This post will contain information about our current migration to the new 23 data center in the Netherlands.
17:34 UTC Monday: We’re still in the process of copying data.
18:38 UTC Monday: I estimate that the copying process will take at least a couple more hours. If it’s done by midnight, I’ll announce downtime starting at 09:00 UTC on Tuesday.
18:46 UTC Monday: We’re currently pushing through 16 mbps between our Cologne and Amsterdam data centers. Earlier I measured 33 mbps. I love the Internet.
19:20 UTC Monday: You guys sure have a lot of photos! If we ever do this again, we’d probably have to move data the old-fashioned way.
22:00 UTC Monday: Copying won’t be done today. The copy job will continue through the night, and I’m announcing downtime starting at 09:00 UTC tomorrow.
22:13 UTC Monday: Here’s the service window annoucement.
06:02 UTC Tuesday: Copying is almost done. We’re on track to start the service window at 09:00 UTC.
08:45 UTC Tuesday: We’ve started the service window 15 minutes early to take advantage of the light traffic.
10:44 UTC Tuesday: I’ve started the final rsync run to ensure that the old and new systems have identical files.
13:14 UTC Tuesday: I had copied part of the data using scp without preserving permissions and modification dates, which meant that rsync was re-transferring those files. I’m now running my original copy job (with tar piped through ssh) on those files, around 18 GB, after which I’ll need to re-run rsync.
13:16 UTC Tuesday: People have asked in comments whether everything will be up, or whether it will take more time after the service window is ended. The answer is that everything should be back up by 16:00 UTC, but it’s always possible that I’ve made mistakes.
14:21 UTC Tuesday: The 18 GB I mentioned earlier have now been copied and I’ve started the rsync run.
15:09 UTC Tuesday: I just learned that chown doesn’t change ownership of symbolic links unless you pass the -h option, requiring a rsync restart and another hour. This is starting to get embarassing.

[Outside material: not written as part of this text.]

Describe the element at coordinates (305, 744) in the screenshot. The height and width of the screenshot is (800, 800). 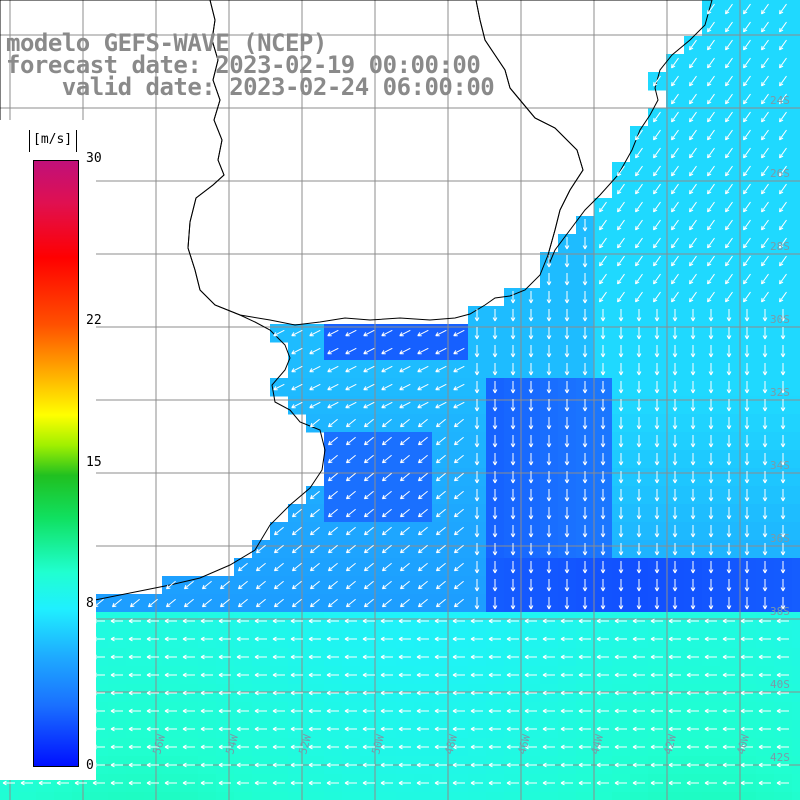
I see `longitude-label: 52W` at that location.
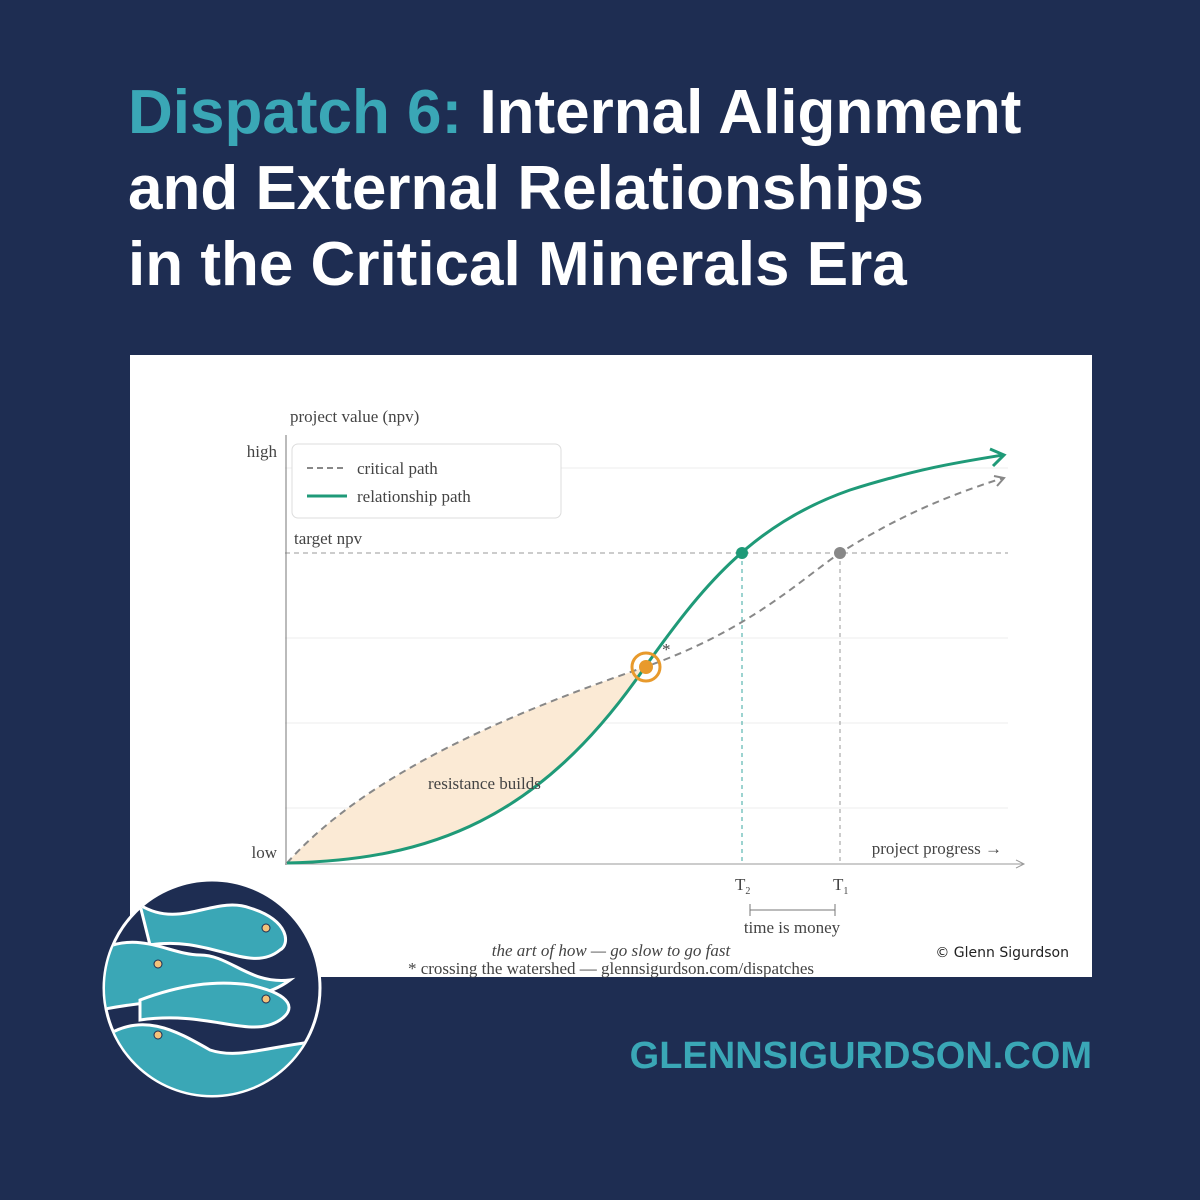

16:08 UTC Tuesday: The end is in sight. rsync is now transferring photos that were uploaded today.
16:15 UTC Tuesday: rsync is done. Now the rest depends on how fast I can type.
16:35 UTC Tuesday: The web server is set up again. I’m running a vacuum of the database. We should be up in a few minutes, apart from mail upload.
18:59 UTC Tuesday: The last problems with PostgreSQL 8.1 should be fixed now. The service is up again. It may be a bit slow for the next 12 hours because requests that hit the old IP address will be proxied to Amsterdam.
19:23 UTC Tuesday: The web server process is crashing every few minutes. Trying to work this out.
10:10 UTC Wednesday: The blog has been inaccessible for some people for at least 12 hours because I made a mistake in the DNS configuration. After the web server came up, the server process kept dying with a segmentation fault (”fatal signal 11″) every few minutes. I tried a number of things and will try to identify the precise cause of the error later, but it seems to be either an insufficient stack size or the version of tDOM that we are running. I changed the stack to 2 MB and upgraded to the CVS version of tDOM, and things seem to be running fine now. Zip downloads and url uploads will continue to be deactivated, probably for the rest of the week, until we get the second web server online.
14:26 UTC Thursday: We’ve had some serious performance issues since the transition. We isolated the cause to a maxthreads setting in AOLserver that was way to high. It’s been lowered to 35 (from 50) and things seem to be faster now. The second web server will probably be online this evening. This will improve performance while many users are uploading.